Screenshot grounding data

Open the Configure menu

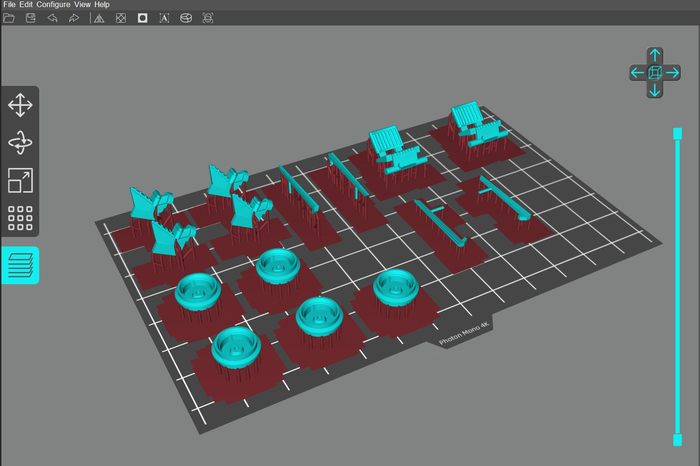coord(53,5)
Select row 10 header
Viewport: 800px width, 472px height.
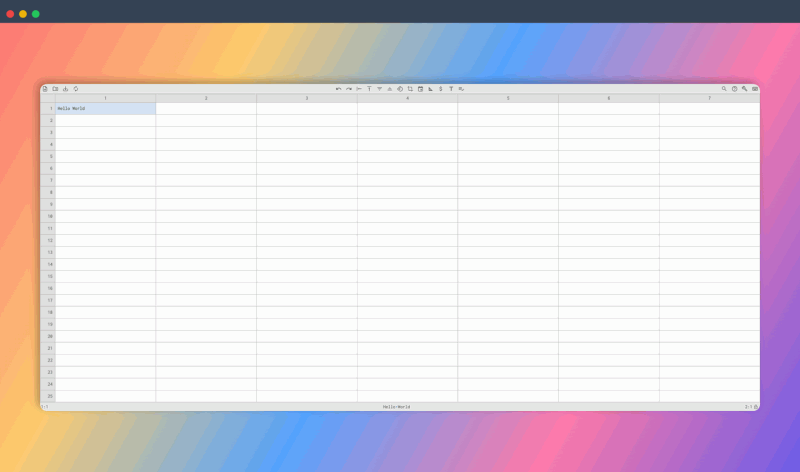(48, 216)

> **ABOUT THIS EXERCISE**
Take every entry and repeat it verbatim, minus the pictures.

> **RESULT**
Open the Configure menu

coord(53,5)
Select row 10 header
Viewport: 800px width, 472px height.
(48, 216)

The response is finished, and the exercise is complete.